Tuesday, March 29, 2016

It's a Job. A Monstrous Job.

Tell a person that something is his or her job and you may open a gate to a meadow or lock them in a narrow channel. Either way, they are likely to take the job seriously. [Granted, there are notable exceptions.]

While studying the Holocaust, I've often wondered about the extent to which so many people participated in the planning, construction, and operation of the death camps solely because it was their job. After all, those facilities had file clerks, secretaries, architects, builders, plumbers, engineers, electricians, lawyers, cooks, railway workers, and others who weren't involved in the bloodier part of the crime. A company supplied ink for the tattoos. Some architects designed the camp structures and lay-out. When you have a small part in the killing process, delusion and deniability are possible. You can tell yourself that your role is only a small part. If you are actually pushing people into gas chambers then your dodge is to say that you were following orders.

Much has been written about the Holocaust. A detailed analysis of the "indirect" participants is long overdue. 

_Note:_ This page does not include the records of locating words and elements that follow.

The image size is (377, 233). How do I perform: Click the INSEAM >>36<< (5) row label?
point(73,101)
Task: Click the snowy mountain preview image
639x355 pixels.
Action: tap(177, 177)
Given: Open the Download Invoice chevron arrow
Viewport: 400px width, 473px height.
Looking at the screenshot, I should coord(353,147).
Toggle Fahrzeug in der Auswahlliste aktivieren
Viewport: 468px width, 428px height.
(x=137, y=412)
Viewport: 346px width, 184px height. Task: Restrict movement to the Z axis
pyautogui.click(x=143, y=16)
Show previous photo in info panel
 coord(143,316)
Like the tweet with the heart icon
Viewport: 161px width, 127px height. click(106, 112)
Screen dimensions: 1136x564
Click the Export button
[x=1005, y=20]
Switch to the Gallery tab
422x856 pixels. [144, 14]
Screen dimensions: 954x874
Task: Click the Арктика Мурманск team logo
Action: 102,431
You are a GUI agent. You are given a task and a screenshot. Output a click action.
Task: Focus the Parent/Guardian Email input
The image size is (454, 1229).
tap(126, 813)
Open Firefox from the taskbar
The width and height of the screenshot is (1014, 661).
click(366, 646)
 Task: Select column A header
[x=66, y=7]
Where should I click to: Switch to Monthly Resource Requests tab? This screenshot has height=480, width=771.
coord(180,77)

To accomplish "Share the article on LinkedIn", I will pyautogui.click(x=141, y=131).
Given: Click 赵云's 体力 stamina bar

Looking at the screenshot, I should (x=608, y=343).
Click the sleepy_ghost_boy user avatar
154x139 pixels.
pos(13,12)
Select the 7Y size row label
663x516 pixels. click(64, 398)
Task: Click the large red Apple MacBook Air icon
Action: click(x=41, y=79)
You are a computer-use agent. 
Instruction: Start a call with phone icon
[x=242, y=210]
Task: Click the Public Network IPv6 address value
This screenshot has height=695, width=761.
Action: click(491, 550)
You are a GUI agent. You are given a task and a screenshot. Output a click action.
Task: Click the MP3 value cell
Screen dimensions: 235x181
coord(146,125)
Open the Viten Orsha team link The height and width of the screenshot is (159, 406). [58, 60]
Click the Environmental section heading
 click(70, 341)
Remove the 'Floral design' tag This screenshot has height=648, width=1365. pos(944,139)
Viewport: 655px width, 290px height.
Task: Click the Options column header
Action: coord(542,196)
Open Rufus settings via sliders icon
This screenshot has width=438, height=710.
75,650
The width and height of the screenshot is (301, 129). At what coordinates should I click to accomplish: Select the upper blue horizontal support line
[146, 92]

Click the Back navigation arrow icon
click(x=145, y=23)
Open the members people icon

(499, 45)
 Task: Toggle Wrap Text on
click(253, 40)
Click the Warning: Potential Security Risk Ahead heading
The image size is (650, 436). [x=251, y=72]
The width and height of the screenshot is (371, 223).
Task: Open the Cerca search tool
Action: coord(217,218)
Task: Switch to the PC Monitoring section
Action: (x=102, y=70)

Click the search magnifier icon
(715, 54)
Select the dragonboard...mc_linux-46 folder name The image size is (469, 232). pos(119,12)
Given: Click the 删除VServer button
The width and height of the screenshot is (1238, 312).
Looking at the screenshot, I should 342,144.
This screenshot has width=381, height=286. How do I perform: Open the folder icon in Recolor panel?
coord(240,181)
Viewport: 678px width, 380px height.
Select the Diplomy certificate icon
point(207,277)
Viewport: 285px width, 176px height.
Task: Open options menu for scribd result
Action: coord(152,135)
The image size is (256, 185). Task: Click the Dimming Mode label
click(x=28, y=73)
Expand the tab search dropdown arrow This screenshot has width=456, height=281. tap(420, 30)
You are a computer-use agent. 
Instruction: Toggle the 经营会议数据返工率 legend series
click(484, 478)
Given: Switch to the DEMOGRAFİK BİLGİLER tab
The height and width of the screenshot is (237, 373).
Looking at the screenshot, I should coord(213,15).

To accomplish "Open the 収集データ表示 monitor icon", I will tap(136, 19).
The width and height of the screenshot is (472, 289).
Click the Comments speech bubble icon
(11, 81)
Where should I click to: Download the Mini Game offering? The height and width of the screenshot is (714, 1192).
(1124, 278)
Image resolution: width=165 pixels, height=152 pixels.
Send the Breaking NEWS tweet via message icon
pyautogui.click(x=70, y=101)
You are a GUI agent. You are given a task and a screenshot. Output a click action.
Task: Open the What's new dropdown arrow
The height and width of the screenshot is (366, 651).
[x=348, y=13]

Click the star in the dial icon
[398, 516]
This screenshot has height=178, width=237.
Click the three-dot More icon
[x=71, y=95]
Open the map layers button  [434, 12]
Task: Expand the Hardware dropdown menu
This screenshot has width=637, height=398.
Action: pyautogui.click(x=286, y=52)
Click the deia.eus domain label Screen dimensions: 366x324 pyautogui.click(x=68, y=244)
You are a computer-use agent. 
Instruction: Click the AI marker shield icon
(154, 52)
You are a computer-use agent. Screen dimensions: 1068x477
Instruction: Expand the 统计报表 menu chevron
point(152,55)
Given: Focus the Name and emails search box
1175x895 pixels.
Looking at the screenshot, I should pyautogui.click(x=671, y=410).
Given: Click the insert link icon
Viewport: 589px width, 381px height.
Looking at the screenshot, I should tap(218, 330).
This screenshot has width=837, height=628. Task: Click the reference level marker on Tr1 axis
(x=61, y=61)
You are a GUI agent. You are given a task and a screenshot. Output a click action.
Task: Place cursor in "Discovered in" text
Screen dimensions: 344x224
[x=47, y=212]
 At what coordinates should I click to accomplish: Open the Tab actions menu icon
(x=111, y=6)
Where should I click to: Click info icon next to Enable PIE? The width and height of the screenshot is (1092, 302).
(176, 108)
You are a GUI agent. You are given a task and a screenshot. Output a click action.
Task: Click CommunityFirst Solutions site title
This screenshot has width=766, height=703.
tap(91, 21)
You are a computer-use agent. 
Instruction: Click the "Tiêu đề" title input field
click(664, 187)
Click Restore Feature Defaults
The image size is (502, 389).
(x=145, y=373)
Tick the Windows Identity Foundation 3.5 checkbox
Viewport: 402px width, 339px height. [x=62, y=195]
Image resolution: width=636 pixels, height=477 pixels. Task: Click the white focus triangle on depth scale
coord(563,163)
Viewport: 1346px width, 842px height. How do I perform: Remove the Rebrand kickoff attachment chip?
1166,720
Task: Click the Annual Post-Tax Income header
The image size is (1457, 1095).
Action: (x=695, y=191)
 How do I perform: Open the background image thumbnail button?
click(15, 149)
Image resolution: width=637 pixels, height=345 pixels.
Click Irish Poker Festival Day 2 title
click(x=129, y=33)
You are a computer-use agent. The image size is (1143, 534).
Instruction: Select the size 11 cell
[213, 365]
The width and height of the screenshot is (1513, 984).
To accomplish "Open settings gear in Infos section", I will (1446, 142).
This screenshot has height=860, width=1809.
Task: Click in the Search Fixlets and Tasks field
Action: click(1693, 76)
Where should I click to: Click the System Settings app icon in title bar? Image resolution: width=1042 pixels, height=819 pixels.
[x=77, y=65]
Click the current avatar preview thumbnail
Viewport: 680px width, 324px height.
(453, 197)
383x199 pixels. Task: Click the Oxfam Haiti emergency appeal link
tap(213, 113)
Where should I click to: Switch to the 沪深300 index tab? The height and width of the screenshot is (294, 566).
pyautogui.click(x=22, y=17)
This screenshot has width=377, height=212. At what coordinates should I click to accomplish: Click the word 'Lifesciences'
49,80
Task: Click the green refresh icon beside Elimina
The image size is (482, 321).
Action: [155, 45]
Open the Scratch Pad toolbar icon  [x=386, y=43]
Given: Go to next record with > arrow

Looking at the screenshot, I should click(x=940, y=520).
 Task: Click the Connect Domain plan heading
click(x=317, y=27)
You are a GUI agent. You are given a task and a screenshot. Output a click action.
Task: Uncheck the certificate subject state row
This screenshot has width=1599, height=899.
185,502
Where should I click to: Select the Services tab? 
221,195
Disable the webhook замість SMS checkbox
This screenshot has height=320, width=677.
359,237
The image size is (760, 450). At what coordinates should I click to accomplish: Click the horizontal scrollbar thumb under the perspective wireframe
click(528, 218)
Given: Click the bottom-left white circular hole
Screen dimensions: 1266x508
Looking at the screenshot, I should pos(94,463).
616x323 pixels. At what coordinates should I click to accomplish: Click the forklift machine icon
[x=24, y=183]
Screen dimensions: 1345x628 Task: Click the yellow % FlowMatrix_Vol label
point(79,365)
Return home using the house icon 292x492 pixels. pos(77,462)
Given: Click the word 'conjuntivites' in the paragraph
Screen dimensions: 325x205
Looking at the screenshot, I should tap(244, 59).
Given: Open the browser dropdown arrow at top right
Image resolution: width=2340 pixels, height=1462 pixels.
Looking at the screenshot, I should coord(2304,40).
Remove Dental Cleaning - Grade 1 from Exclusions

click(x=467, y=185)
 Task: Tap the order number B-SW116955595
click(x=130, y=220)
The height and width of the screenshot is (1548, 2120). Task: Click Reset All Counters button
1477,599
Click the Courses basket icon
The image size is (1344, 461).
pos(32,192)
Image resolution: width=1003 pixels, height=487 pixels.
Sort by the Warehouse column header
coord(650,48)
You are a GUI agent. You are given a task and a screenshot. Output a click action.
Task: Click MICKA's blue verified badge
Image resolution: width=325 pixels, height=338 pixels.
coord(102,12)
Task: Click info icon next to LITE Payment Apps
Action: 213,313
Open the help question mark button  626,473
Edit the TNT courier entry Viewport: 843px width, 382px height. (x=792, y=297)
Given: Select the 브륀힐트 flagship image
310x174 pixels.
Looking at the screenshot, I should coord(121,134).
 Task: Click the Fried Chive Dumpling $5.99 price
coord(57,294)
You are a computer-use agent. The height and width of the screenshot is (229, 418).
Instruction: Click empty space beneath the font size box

Who is more evil: the guard patrolling the perimeter or the architect who drew up the plans?


Eclecticity said...

Thank you Michael. E.

Michael Wade said...


You are welcome.

It is a subject that should always be studied.


Troy Christiansen said...

Thank you very much for this post. I visited Auschwitz two years ago with a group of young people from the United States and it still bothers me. An entire industrial machine was dedicated to extermination. Your post presents very valid thoughts on who, why and how it could happen. - Troy

Michael Wade said...


I appreciate your comments.

This is a subject which can and should trouble us because the killing machine was put into motion in a very large part by otherwise normal people who should have known better.